C'est peut-être moi qui me fais des films, mais j'ai le sentiment étrange que le jeu de Joaquin Phoenix a évolué depuis son projet casse-gueule "I'm still here". Comme si derrière la farce pas drôle et narcissique, le comédien avait l'air de rien purgé quelque chose. Toujours est-il qu'il est absolument prodigieux dans le dernier Spike Jonze, touchant comme c'est pas permis en hipster amoureux... d'un programme informatique.
Le plus incroyable dans "Her", peut-être le plus fou, c'est que cela fonctionne. Par je ne sais quelle magie, quelle science, Spike Jonze parvient à rendre crédible, à rendre émouvante l'histoire d'un mec entretenant une liaison avec une simulation d'être humain. Couronné entre autre par l'Oscar (mérité) du meilleur scénario, "Her" réussi sur chacun de ses tableaux, se révèle pertinent sur chaque thème abordé.
Loin d'être un simple gadget pour faire mouiller les jurés d'un festival indépendant, le point de départ farfelu de "Her" sert dans un premier temps à apporter un petit vent de fraîcheur à un cinéma d'anticipation qui en avait bien besoin, mais surtout à développer de nombreux thèmes forts et passionnants, en relation directe avec notre époque.
Dans un premier temps, "Her" se pose comme une étude sociologique de nos comportements, de notre société, décrivant un monde très peu éloigné du nôtre où l'être humain perd petit à petit toute notion de rapports humains, où l'on se cache derrière nos écrans et autres oreillettes pour communiquer, où l'on cherche le partenaire idéal tout en le rejetant à la moindre petite contrariété. Avec l'apport des nouvelles technologies, l'homme et la femme n'ont jamais été aussi proches l'un de l'autre... tout en étant paradoxalement éloignés comme jamais.
C'est dans ce contexte que va naître une histoire d'amour incroyable, d'une poésie rare, allant au-delà de toute limite physique, entre le personnage de Joaquin Phoenix et un programme d'une humanité sidérante ayant la voix sensuelle de Scarlett Johansson.
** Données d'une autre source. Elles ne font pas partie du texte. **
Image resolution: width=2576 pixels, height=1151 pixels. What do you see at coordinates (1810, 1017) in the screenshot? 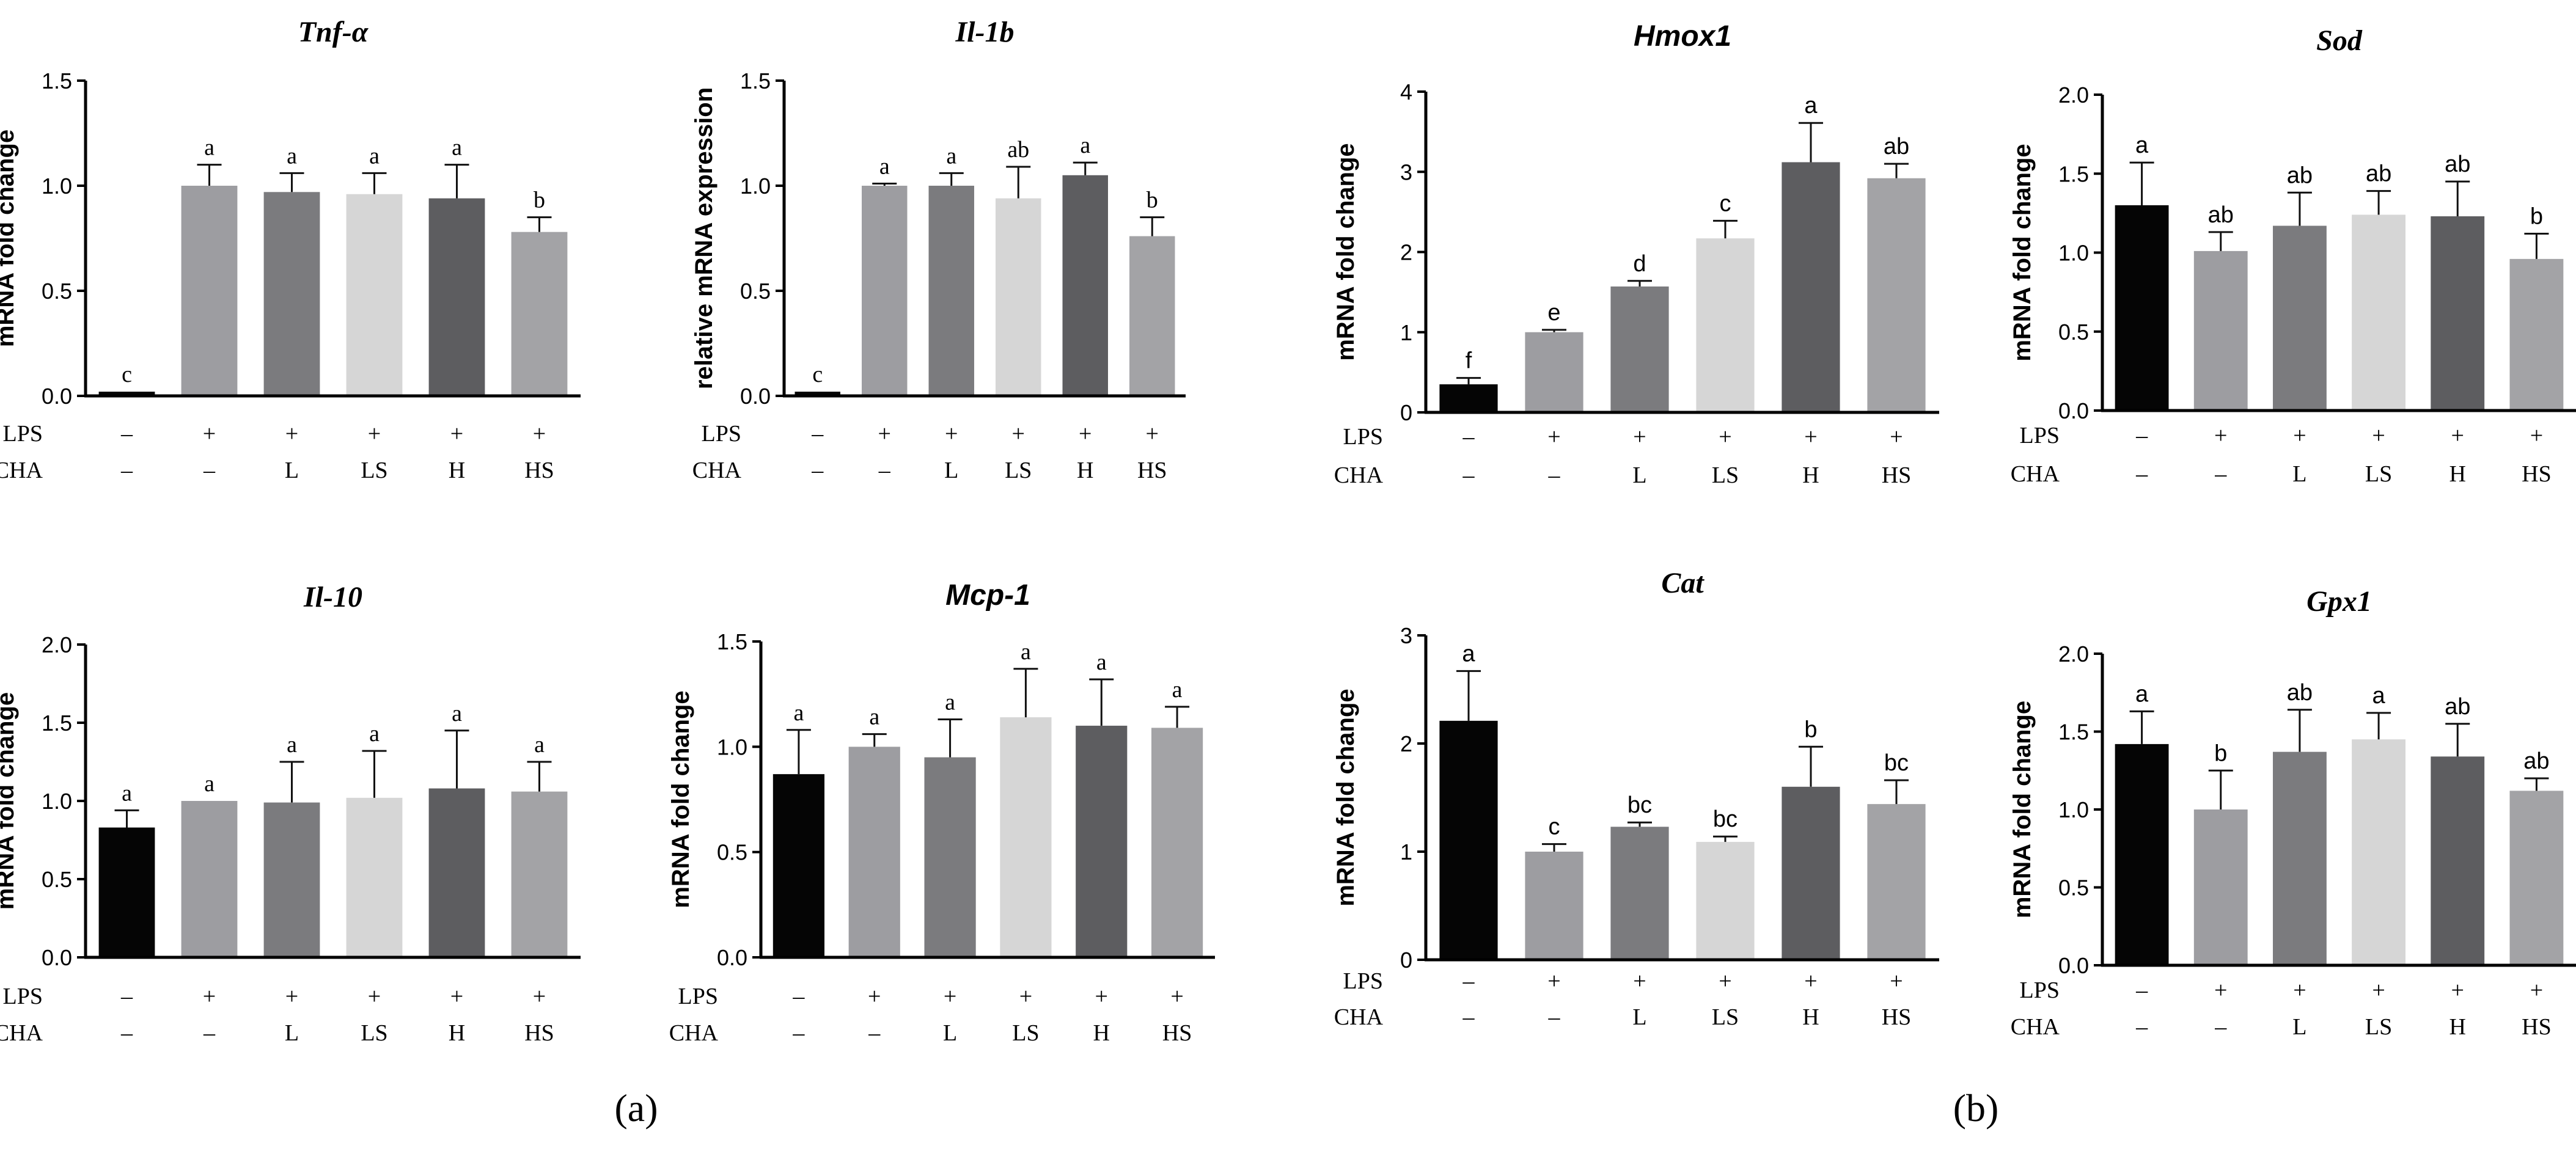
I see `chart-7-cha-value: H` at bounding box center [1810, 1017].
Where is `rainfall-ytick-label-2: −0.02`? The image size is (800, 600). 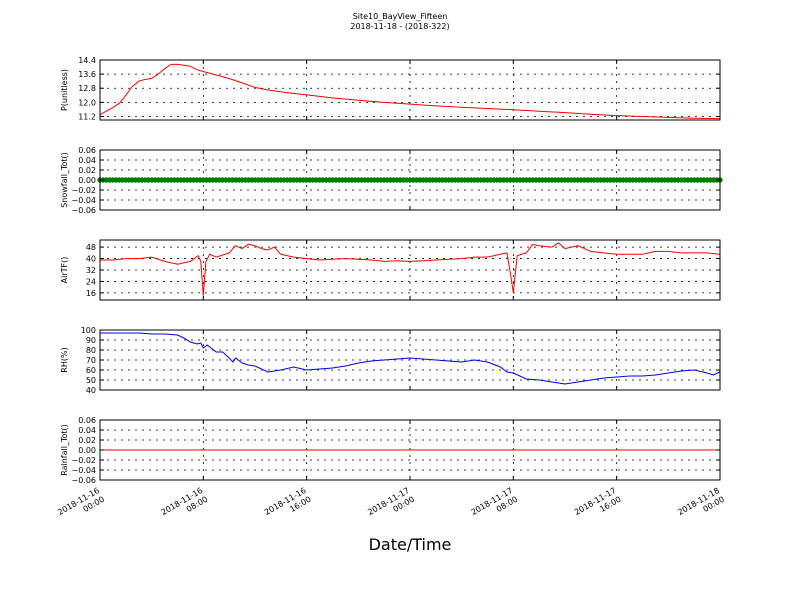 rainfall-ytick-label-2: −0.02 is located at coordinates (84, 460).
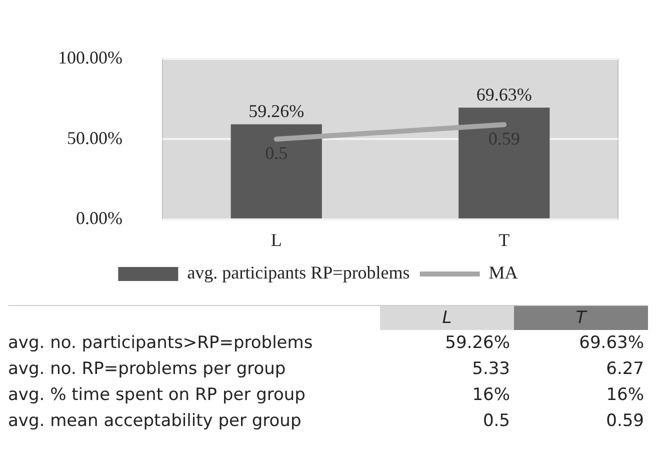  What do you see at coordinates (155, 421) in the screenshot?
I see `category-label: avg. mean acceptability per group` at bounding box center [155, 421].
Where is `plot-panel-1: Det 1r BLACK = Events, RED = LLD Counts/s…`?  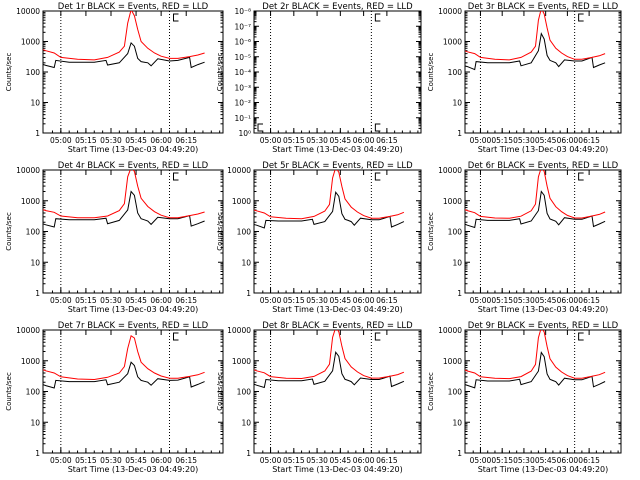 plot-panel-1: Det 1r BLACK = Events, RED = LLD Counts/s… is located at coordinates (114, 78).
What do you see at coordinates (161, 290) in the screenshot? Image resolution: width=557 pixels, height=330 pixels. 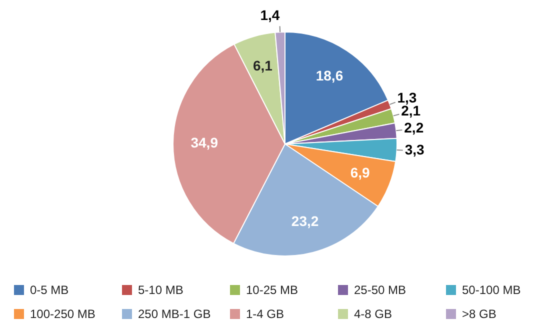 I see `legend-label: 5-10 MB` at bounding box center [161, 290].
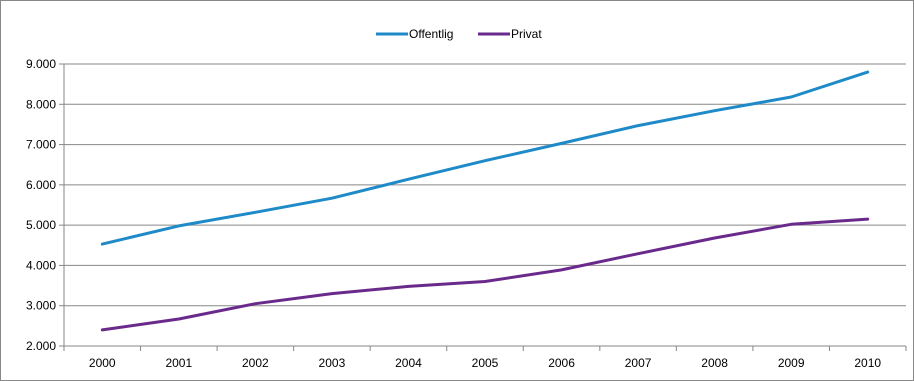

Le metteur en scène orchestre à cet instant une fable romantique à nul autre pareil, aussi insensée qu'attachante, rendue possible par le talent de la comédienne qui parvient à faire preuve d'une présence saisissante alors qu'elle n'apparait pas une seule fois à l'écran.
Une vision intelligente des rapports amoureux et de la vie de couple, qui laisse petit à petit la place à quelque chose de plus inconfortable, à une réflexion métaphysique sur l'avenir de l'humanité, le cinéaste se posant la question de notre prochaine évolution, de la limite de la technologie, voir carrément de son absence. Et si finalement la relation entre l'homme et la machine n'était qu'éphémère, n'existait dans le seul but que chacun (l'être fait de chair comme l'être fait de circuits) prenne son envol, se libère définitivement des entraves de l'autre afin d'évoluer chacun de son côté. Comme dans une relation trop envahissante, tiens.
Fable pop et d'une épure frôlant le sublime, "Her" pourra laisser de marbre certains spectateurs, pourra même gêner, mais demeure une réflexion intelligente et originale sur l'être humain, une petite merveille à la fois drôle, amère et parfois même terrifiante, qui fait du bien au cinéma.